Commit f4562e12 authored by dwentzel's avatar dwentzel

initial commit

This utility captures a series of performance metrics and logs them to various tables. For more information see my blog series at:
How to Install Performance Collector
Initial deployment and upgrades are handled by the same Powershell script: Deploy-PerformanceCollector.ps1. There is one parameter: $servername. It assumes you are running as an NT acct with sysadmin permissions.
Installation Process
Start|Run|cmd.exe (Run As Administrator)
cd /d <folder that contains .ps1 file>
powershell .\Deploy-PerformanceCollector.ps1 "ServerName"
Signed Scripts Error
You may see this error when running Powershell scripts:
File Deploy-PerformanceCollector.ps1 cannot be loaded because the execution of scripts is disabled on this system.
In this case run the following and then run the .ps1 file again.
set-executionpolicy unrestricted
How Does Performance Collector Work?
Everything is installed in the PerformanceCollector schema within the PerformanceCollector database. There are 2 sqlagent jobs that do the performance collection:
1. PerformanceCollector.WaitAndBlockMonitor: runs in a "WHILE 1=1" loop and will rerun every 5 mins if it is stopped. Within the loop, every 15 seconds (configurable in PerformanceCollector.Config) it will collect and blocking and waiting data to PerformanceCollector.BlockAndWaitMonitor.
2. PerformanceCollector.RunAddIns: runs every 5 mins to determine what AddIns are scheduled to run. Discussed more in the next section.
How do the AddIns Work?
There are a series of procedures named PerformanceCollector.Addin*. PerformanceCollector.RunAddIns is tickled every 5 minutes from ServiceBroker. This proc builds a cursor over ANY entry in PerformanceCollector.Config that is enabled and runs it.
The AddIns procedures are responsible for determining when the given AddIn is actually supposed to run (every 8 hours, once a day, etc). It determines this from querying PerformanceCollector.Config. It then calls the actual worker proc if it needs to.

DATASET:
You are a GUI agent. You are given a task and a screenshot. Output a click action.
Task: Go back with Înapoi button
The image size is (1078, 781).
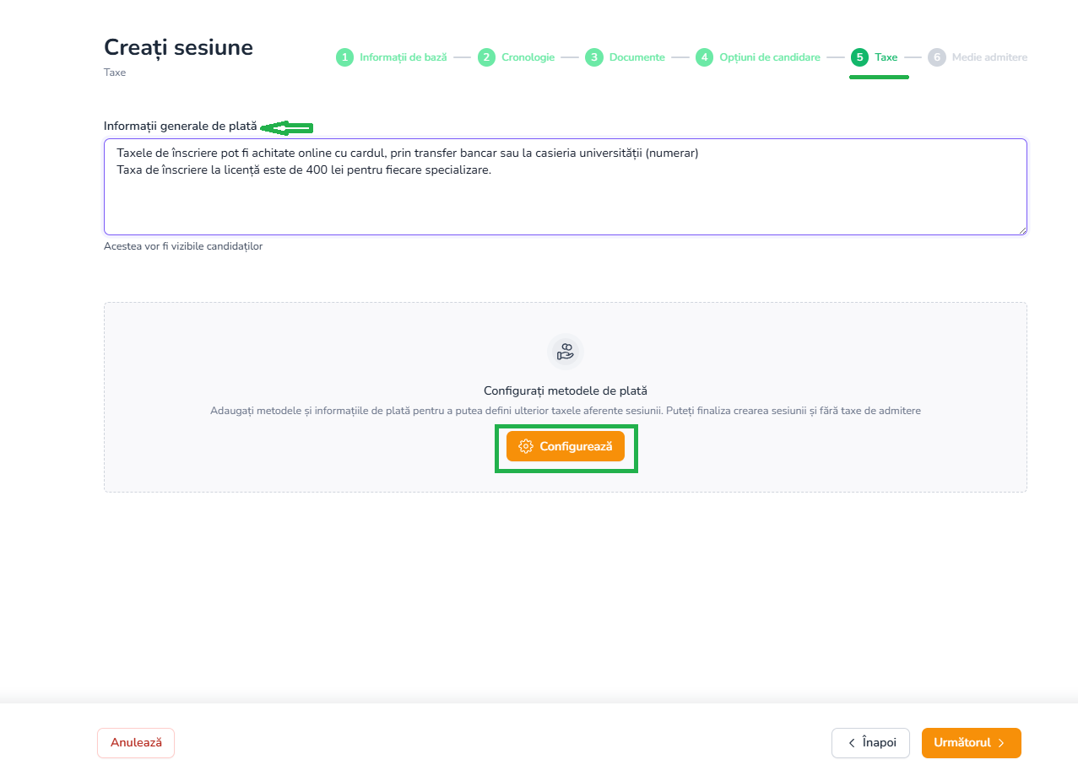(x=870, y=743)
--
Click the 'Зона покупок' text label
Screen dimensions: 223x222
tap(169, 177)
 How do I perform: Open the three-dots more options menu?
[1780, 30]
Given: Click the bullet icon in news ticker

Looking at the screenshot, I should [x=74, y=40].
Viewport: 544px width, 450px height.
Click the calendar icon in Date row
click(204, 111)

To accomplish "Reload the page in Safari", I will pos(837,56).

THINGS TO DO:
a - List every section heading in the Performance Collector text.
b - Resume the Performance Collector text, starting right after its last sentence.
The data shown here has no connection to the Performance Collector text.

RESPONSES PER TASK:
a -
How to Install Performance Collector
Installation Process
Signed Scripts Error
How Does Performance Collector Work?
How do the AddIns Work?

b -
The Most Important Object: PerformanceCollector.BlockAndWaitMonitor
This is a view that shows you any process that is waiting or blocking/blocked and the cause. This is snapshotted from various DMVs every 15 seconds. In general people will complain about application performance by saying, "The app was slow from 1:45 to 2:00 today." In that case start by querying this view by filtering by CurrTime. You'll likely find the cause of the problem.
Manually Snapping a Spid
You can manually run EXEC PerformanceCollector.WaitAndBlockInspector at any time and it will log current waiting and blocking data. This may be useful if you notice your query is taking longer than it should. You can also pass a @spid parameter like this "PerformanceCollector.WaitAndBlockInspector @spid = 100;" and it will show you any waiting and blocking as well as any activity for the spid. This data is output to the screen and logged in the table.
Other Objects
Abandoned Spids
This view will also show "abandoned spids." An abandoned spid is any spid with an open transaction for at least 60 seconds that is blocking something else. Here is the most important aspect...the spid is sitting on AWAITING COMMAND. That is what differentiates an abandoned spid from an ordinary blocking spid. When the spid is sitting on AWAITING COMMAND that means the SQL Server is waiting for another command from the spid to do something...most likely issue a COMMIT TRAN.
I have never seen a case where the spid will come back and issue the COMMIT. In every case this is a data access framework that thinks it is NOT in implicit_transaction mode and SQL Server thinks it is. For instance, various combinations of jdbc and websphere produce this behavior because jdbc does not issue sp_reset_connection commands like .NET does.
An abandoned spid is first logged after 60 seconds. After 5 minutes of being in an abandoned state, and after another spid has been blocked by it for 60 seconds, the spid is killed. It is logged to PerformanceCollector.SpidsKilled.
Where do I find Other Interesting Performance Metrics?
These are the tables that you can query. Everything is under PerformanceCollector schema. Each table is structured so the first columns are CurrTime and ServerName. This aids in troubleshooting. You can also aggregate all of this data across multiple customers/instances to do trending.
every 7 hours logs single-use ad-hoc query plans that are a total waste of plan cache space. If this is really big then the solution is to run 'optimize for ad hoc workloads' which reclaims all of the memory and makes sure that ad hoc plans are not full cached. This is a "analyze once" script. Once you've enabled 'optimize for ad hoc' then you are done. But we run this in case a new framework (ruby maybe) is deployed which causes a radical increase in ad hoc plans. You can also use the text to determine where you are not doing parameterized queries correctly.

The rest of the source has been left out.